Uniform continuity strengthens pointwise continuity by requiring a single δ that works for every point in the domain at the same time. f(x) = x² is continuous on all of ℝ but not uniformly continuous — you need smaller and smaller δ as x grows. f(x) = x² restricted to [0, 1] is uniformly continuous, because the closed bounded interval is compact (Heine–Cantor theorem).

Is every differentiable function continuous?

Yes. Differentiability at c implies continuity at c, because the existence of f'(c) forces f(x) − f(c) → 0 as x → c. The converse fails: f(x) = |x| is continuous at 0 but not differentiable there. Even more dramatically, the Weierstrass function is continuous everywhere on ℝ but differentiable nowhere.

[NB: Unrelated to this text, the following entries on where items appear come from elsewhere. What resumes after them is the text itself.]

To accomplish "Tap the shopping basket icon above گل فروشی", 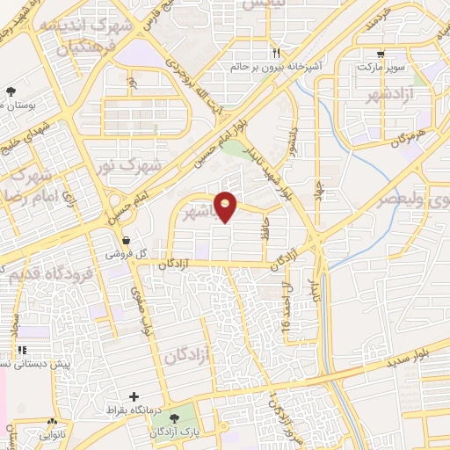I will pos(127,240).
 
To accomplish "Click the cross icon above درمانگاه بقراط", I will pos(134,397).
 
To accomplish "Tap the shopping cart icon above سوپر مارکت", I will pos(380,53).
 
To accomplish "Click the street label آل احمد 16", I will pos(287,304).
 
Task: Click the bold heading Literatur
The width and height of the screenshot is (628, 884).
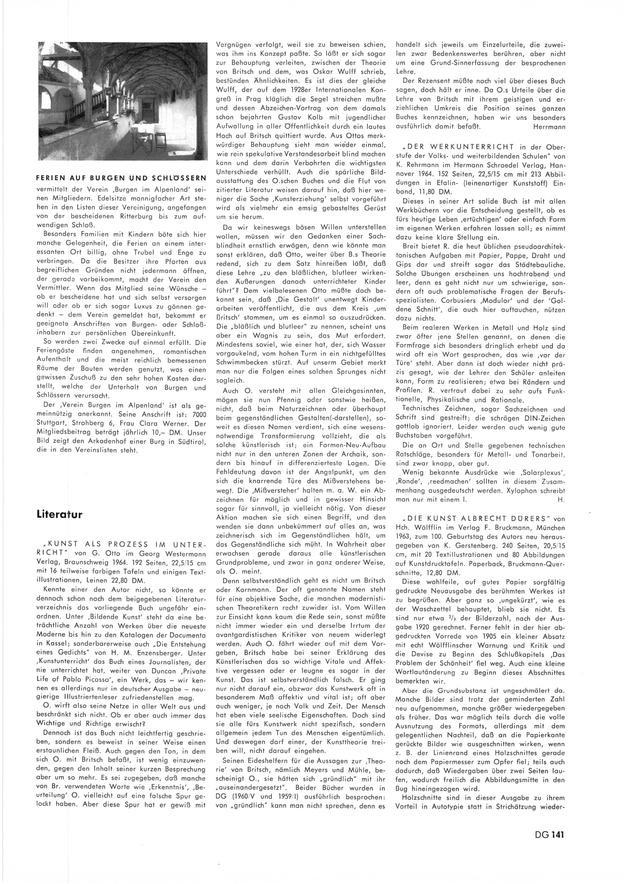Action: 60,514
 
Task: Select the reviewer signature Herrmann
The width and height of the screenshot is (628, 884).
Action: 549,127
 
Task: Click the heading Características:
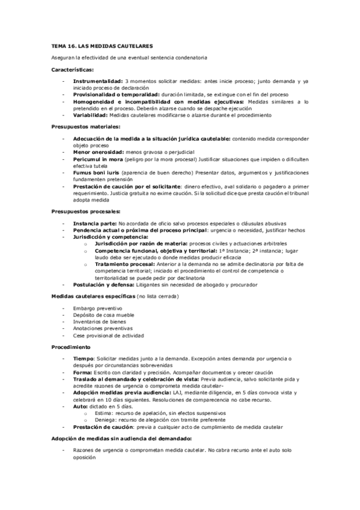pyautogui.click(x=73, y=70)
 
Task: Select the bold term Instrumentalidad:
pyautogui.click(x=98, y=80)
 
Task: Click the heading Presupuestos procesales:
pyautogui.click(x=85, y=211)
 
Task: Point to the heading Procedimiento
pyautogui.click(x=71, y=347)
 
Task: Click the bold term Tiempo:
pyautogui.click(x=85, y=358)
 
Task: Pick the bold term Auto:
pyautogui.click(x=82, y=406)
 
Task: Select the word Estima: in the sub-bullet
pyautogui.click(x=103, y=413)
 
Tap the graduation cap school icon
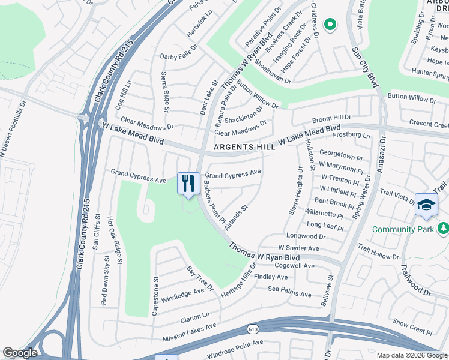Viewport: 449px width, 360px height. coord(426,205)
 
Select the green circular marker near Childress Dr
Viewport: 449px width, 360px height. coord(330,25)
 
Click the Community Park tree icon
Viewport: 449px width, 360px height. coord(443,229)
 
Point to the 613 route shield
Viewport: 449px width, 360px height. coord(253,329)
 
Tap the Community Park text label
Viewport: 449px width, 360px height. coord(402,229)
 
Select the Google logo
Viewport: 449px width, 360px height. coord(20,353)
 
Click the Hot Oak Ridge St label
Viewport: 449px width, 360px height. coord(115,240)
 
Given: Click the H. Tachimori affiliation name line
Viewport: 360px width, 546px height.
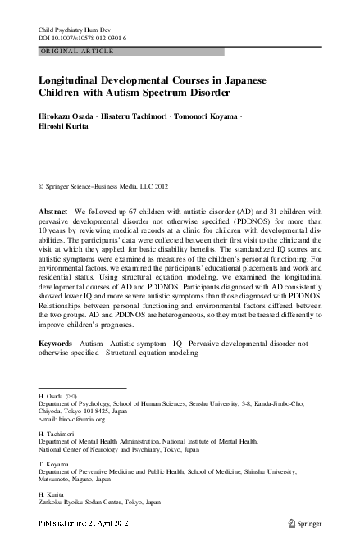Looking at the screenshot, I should click(56, 430).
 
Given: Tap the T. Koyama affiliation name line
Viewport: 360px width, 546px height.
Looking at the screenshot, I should click(53, 465).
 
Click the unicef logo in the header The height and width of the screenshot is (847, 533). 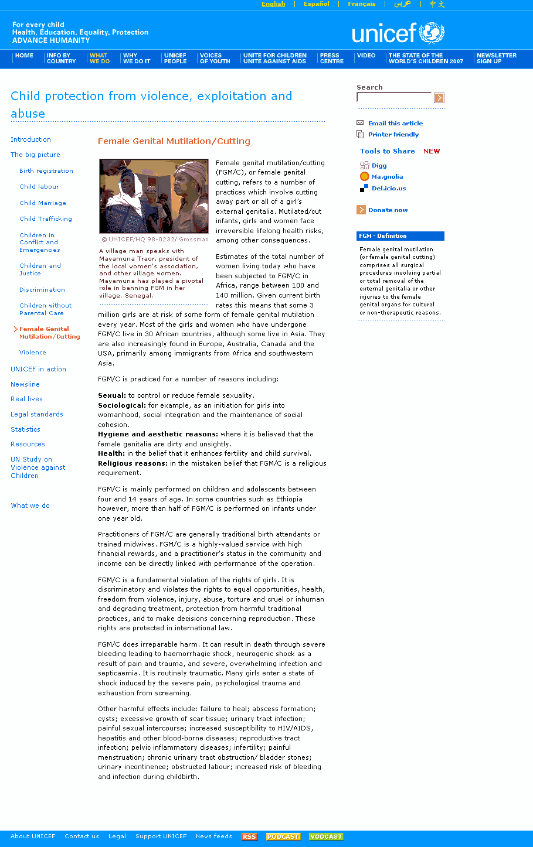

Why is continuity called a "topological" property?

Because it can be restated without distances: f is continuous if the preimage of every open set is open. This formulation generalises beyond metric spaces to any topological space, and it is the version used in algebraic topology, manifold theory, and functional analysis.

What is the Intermediate Value Theorem really saying?

If f is continuous on [a, b] and y is any value between f(a) and f(b), then f hits y somewhere in [a, b]. It is the formal version of "a continuous graph cannot skip values." It guarantees the existence of roots of polynomials, fixed points of certain maps, and a horizontal slice through every continuous arch over an interval.